*** Block opens ***
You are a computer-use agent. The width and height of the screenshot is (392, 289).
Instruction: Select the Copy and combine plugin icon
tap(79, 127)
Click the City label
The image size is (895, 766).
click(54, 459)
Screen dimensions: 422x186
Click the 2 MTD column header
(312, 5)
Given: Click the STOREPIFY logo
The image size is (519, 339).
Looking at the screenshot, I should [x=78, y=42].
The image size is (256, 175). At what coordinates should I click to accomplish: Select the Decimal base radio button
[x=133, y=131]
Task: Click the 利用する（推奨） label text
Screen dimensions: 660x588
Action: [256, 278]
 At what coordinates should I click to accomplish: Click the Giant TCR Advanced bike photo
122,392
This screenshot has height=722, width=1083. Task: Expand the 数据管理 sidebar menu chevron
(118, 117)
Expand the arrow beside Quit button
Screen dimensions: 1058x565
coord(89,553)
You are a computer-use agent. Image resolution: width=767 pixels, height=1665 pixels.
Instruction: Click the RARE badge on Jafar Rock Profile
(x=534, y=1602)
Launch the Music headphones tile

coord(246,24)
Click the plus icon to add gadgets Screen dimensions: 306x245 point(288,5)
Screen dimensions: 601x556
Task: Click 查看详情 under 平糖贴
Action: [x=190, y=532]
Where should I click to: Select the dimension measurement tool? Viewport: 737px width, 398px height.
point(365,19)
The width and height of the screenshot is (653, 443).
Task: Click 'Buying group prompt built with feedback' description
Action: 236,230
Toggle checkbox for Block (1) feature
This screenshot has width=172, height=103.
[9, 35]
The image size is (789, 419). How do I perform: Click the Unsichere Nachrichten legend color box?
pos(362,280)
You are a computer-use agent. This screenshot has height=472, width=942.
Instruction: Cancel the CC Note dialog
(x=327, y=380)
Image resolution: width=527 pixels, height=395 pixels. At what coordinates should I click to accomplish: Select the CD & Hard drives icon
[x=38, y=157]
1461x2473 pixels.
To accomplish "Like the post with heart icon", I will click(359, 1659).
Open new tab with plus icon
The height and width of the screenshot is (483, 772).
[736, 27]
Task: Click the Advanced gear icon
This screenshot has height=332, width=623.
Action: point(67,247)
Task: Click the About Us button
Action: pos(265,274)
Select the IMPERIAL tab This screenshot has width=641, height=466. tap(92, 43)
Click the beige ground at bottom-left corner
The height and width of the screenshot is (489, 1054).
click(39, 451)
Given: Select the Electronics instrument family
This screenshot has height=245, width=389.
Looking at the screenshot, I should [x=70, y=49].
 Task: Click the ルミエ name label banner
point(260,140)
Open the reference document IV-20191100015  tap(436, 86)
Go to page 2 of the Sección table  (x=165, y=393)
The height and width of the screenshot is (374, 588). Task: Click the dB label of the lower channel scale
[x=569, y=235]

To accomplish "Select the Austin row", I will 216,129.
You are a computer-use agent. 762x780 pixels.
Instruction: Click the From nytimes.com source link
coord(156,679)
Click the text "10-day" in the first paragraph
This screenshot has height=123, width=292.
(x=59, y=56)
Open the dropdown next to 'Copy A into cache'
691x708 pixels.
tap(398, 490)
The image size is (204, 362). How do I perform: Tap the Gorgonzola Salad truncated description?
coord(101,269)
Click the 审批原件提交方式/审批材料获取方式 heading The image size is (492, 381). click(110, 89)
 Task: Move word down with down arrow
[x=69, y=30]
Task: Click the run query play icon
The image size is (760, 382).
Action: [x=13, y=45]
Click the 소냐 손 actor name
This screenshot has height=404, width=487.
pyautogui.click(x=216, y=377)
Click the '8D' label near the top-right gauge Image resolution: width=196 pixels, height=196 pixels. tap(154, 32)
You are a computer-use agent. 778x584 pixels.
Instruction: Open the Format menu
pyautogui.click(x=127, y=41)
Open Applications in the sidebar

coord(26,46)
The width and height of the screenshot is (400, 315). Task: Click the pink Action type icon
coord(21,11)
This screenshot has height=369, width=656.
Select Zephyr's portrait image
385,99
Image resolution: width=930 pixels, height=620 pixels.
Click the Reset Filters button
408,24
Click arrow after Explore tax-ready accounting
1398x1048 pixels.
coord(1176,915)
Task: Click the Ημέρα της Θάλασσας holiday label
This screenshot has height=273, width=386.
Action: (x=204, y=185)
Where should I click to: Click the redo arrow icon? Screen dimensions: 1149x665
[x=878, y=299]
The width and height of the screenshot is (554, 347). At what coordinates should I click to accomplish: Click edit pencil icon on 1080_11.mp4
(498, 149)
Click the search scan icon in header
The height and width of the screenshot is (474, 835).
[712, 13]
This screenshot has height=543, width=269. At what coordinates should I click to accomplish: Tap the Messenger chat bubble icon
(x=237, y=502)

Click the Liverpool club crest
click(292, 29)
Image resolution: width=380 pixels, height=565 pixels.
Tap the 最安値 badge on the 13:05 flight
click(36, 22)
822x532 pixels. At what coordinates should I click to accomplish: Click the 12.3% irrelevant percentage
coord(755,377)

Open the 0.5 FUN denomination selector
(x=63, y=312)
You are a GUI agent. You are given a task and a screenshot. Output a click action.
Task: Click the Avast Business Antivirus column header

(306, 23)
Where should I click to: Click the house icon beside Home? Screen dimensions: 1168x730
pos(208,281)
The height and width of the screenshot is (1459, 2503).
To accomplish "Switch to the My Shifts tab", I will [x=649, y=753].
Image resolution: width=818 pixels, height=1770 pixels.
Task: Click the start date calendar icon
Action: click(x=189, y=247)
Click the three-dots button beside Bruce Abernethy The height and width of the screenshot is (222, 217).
*** Block closes ***
Word for word, set down each line of the material.

You are a computer-use agent. The width and height of the screenshot is (392, 289).
Instruction: Select the Copy and combine plugin icon
tap(79, 127)
Click the City label
The image size is (895, 766).
click(54, 459)
Screen dimensions: 422x186
Click the 2 MTD column header
(312, 5)
Given: Click the STOREPIFY logo
The image size is (519, 339).
Looking at the screenshot, I should [x=78, y=42].
The image size is (256, 175). At what coordinates should I click to accomplish: Select the Decimal base radio button
[x=133, y=131]
Task: Click the 利用する（推奨） label text
Screen dimensions: 660x588
Action: [256, 278]
 At what coordinates should I click to accomplish: Click the Giant TCR Advanced bike photo
122,392
This screenshot has height=722, width=1083. Task: Expand the 数据管理 sidebar menu chevron
(118, 117)
Expand the arrow beside Quit button
Screen dimensions: 1058x565
coord(89,553)
You are a computer-use agent. Image resolution: width=767 pixels, height=1665 pixels.
Instruction: Click the RARE badge on Jafar Rock Profile
(x=534, y=1602)
Launch the Music headphones tile

coord(246,24)
Click the plus icon to add gadgets Screen dimensions: 306x245 point(288,5)
Screen dimensions: 601x556
Task: Click 查看详情 under 平糖贴
Action: [x=190, y=532]
Where should I click to: Select the dimension measurement tool? Viewport: 737px width, 398px height.
point(365,19)
The width and height of the screenshot is (653, 443).
Task: Click 'Buying group prompt built with feedback' description
Action: 236,230
Toggle checkbox for Block (1) feature
This screenshot has width=172, height=103.
[9, 35]
The image size is (789, 419). How do I perform: Click the Unsichere Nachrichten legend color box?
pos(362,280)
You are a computer-use agent. This screenshot has height=472, width=942.
Instruction: Cancel the CC Note dialog
(x=327, y=380)
Image resolution: width=527 pixels, height=395 pixels. At what coordinates should I click to accomplish: Select the CD & Hard drives icon
[x=38, y=157]
1461x2473 pixels.
To accomplish "Like the post with heart icon", I will click(359, 1659).
Open new tab with plus icon
The height and width of the screenshot is (483, 772).
[736, 27]
Task: Click the Advanced gear icon
This screenshot has height=332, width=623.
Action: point(67,247)
Task: Click the About Us button
Action: pos(265,274)
Select the IMPERIAL tab This screenshot has width=641, height=466. tap(92, 43)
Click the beige ground at bottom-left corner
The height and width of the screenshot is (489, 1054).
click(39, 451)
Given: Select the Electronics instrument family
This screenshot has height=245, width=389.
Looking at the screenshot, I should [x=70, y=49].
 Task: Click the ルミエ name label banner
point(260,140)
Open the reference document IV-20191100015  tap(436, 86)
Go to page 2 of the Sección table  (x=165, y=393)
The height and width of the screenshot is (374, 588). Task: Click the dB label of the lower channel scale
[x=569, y=235]

To accomplish "Select the Austin row", I will 216,129.
You are a computer-use agent. 762x780 pixels.
Instruction: Click the From nytimes.com source link
coord(156,679)
Click the text "10-day" in the first paragraph
This screenshot has height=123, width=292.
(x=59, y=56)
Open the dropdown next to 'Copy A into cache'
691x708 pixels.
tap(398, 490)
The image size is (204, 362). How do I perform: Tap the Gorgonzola Salad truncated description?
coord(101,269)
Click the 审批原件提交方式/审批材料获取方式 heading The image size is (492, 381). click(110, 89)
 Task: Move word down with down arrow
[x=69, y=30]
Task: Click the run query play icon
The image size is (760, 382).
Action: [x=13, y=45]
Click the 소냐 손 actor name
This screenshot has height=404, width=487.
pyautogui.click(x=216, y=377)
Click the '8D' label near the top-right gauge Image resolution: width=196 pixels, height=196 pixels. tap(154, 32)
You are a computer-use agent. 778x584 pixels.
Instruction: Open the Format menu
pyautogui.click(x=127, y=41)
Open Applications in the sidebar

coord(26,46)
The width and height of the screenshot is (400, 315). Task: Click the pink Action type icon
coord(21,11)
This screenshot has height=369, width=656.
Select Zephyr's portrait image
385,99
Image resolution: width=930 pixels, height=620 pixels.
Click the Reset Filters button
408,24
Click arrow after Explore tax-ready accounting
1398x1048 pixels.
coord(1176,915)
Task: Click the Ημέρα της Θάλασσας holiday label
This screenshot has height=273, width=386.
Action: (x=204, y=185)
Where should I click to: Click the redo arrow icon? Screen dimensions: 1149x665
[x=878, y=299]
The width and height of the screenshot is (554, 347). At what coordinates should I click to accomplish: Click edit pencil icon on 1080_11.mp4
(498, 149)
Click the search scan icon in header
The height and width of the screenshot is (474, 835).
[712, 13]
This screenshot has height=543, width=269. At what coordinates should I click to accomplish: Tap the Messenger chat bubble icon
(x=237, y=502)

Click the Liverpool club crest
click(292, 29)
Image resolution: width=380 pixels, height=565 pixels.
Tap the 最安値 badge on the 13:05 flight
click(36, 22)
822x532 pixels. At what coordinates should I click to accomplish: Click the 12.3% irrelevant percentage
coord(755,377)

Open the 0.5 FUN denomination selector
(x=63, y=312)
You are a GUI agent. You are given a task and a screenshot. Output a click action.
Task: Click the Avast Business Antivirus column header

(306, 23)
Where should I click to: Click the house icon beside Home? Screen dimensions: 1168x730
pos(208,281)
The height and width of the screenshot is (1459, 2503).
To accomplish "Switch to the My Shifts tab", I will [x=649, y=753].
Image resolution: width=818 pixels, height=1770 pixels.
Task: Click the start date calendar icon
Action: click(x=189, y=247)
Click the three-dots button beside Bruce Abernethy The height and width of the screenshot is (222, 217).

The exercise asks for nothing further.